One could argue that it is artistically appropriate to make a tired film about tired people. Not every picture has to have the tempo of a Jerry Bruckheimer car chase; "Town & Country" moves like an old, or at least senior, movie. It moves like Porter feels. People speak their lines at a moderate pace, wait a moment for whatever laughs the audience may cough up, then proceed with caution. But is it wise to photograph veteran stars in a way that piles even more years on them? The camerawork is none too flattering here; every adult looks like every other adult’s parent. Occasionally, in profile, Beatty strangely resembles another person prominent in 1968: Richard Nixon.
Beatty has often laced his films with teasing elements of autobiography: the outlaw star Clyde Barrow, the profligate hairdresser in "Shampoo," the crusading leftist in "Reds," the free-swinging politician in "Bulworth." Here, he lets moviegoers play with this question: What does one of the most accomplished womanizers of the century (the last century, of course), do when Romeo becomes a relic? The answer in "Town & Country": Keep on keepin’ on. For all his complaining about being old, Porter has four mistresses or near-misses Kinski, Hawn, Elfman and MacDowell as well as a loving, faithful wife. His adultery could be a constant, desperate search for love, or just an old habit that dies hard.
But caring about Beatty is a habit most moviegoers have broken. "Dick Tracy," which grossed $104 million in North America, was his last real hit. After that came "Bugsy" ($49 million), "Love Affair" ($18 million) and "Bulworth" ($27 million). Hell, Rob Schneider can beat these numbers, with pictures made at a third the cost. What’s Beatty to do? He’s the rare male star who’s never made action movies; he hasn’t tried the gruff-elder-statesman roles that have kept Clint Eastwood’s career rolling at 70 (Eastwood’s last film, "Space Cowboys," grossed a robust $90 million).
Beatty had a long career in two genres out of favor now: serious films about frazzled renegades (from "Bonnie and Clyde" to "Bulworth") and intelligent romantic comedies (from "Promise Her Anything" in 1964 to "Town & Country").
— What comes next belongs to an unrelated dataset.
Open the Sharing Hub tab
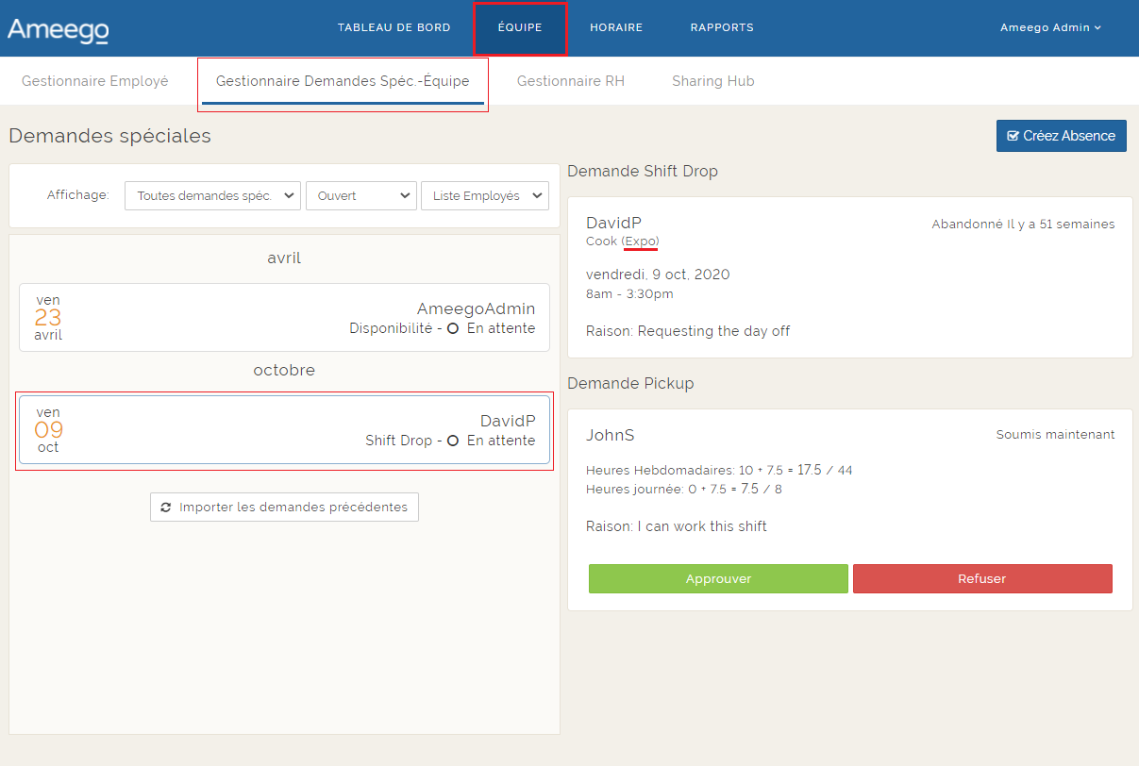This screenshot has height=766, width=1139. [713, 81]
He also raised hopes with each new film that he would find a way to glamorize difficult projects with his charismatic cleverness. He did so, for nearly 30 years, as a producer-star. I suspect that filmmaking was, for Beatty, a channeling of his sexual appetite into the daunting romance of achieving the impossible.
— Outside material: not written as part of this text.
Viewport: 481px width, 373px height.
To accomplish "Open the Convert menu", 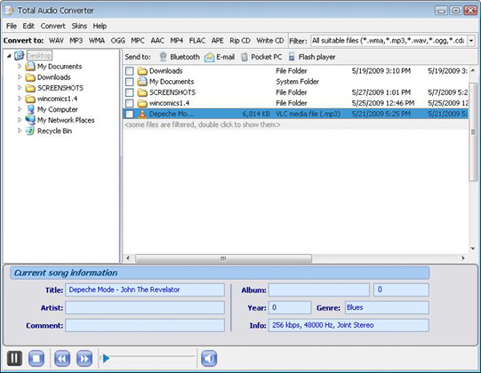I will pyautogui.click(x=53, y=26).
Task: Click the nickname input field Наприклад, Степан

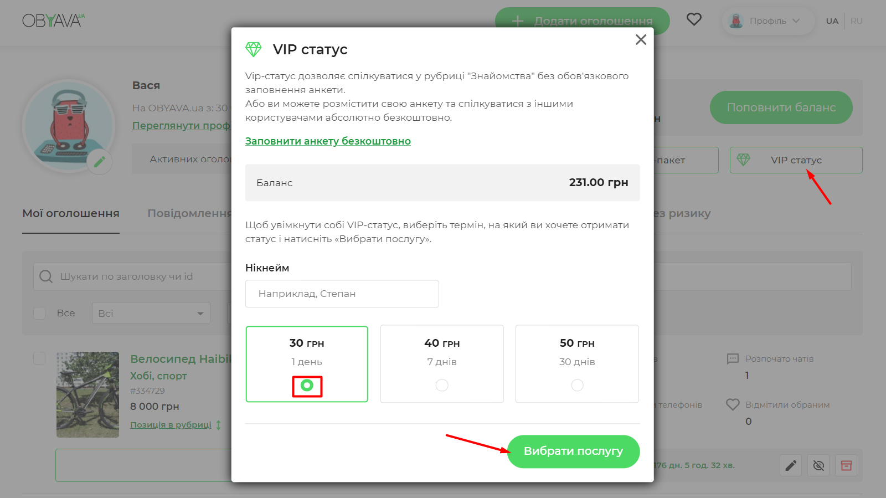Action: point(342,294)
If "Town & Country" fulfills expectations and fails at the box office, it won’t be the deepest sting for Beatty; he was only, as his publicists keep telling the press, an actor for hire. But it can’t elevate his ego to be headlining a flop. As he notes ruefully in the movie, "We’re not kids any more." Now that Hollywood’s favorite bachelor has been famously married for nine years, he might decide it’s time to retire on his laurels. But if he keeps making films, will it be as a habit, like Porter’s affairs, or a Bulworthian mad passion? And will the American moviegoer, who gets younger as the star gets older, somehow rediscover the passion of watching Warren Beatty?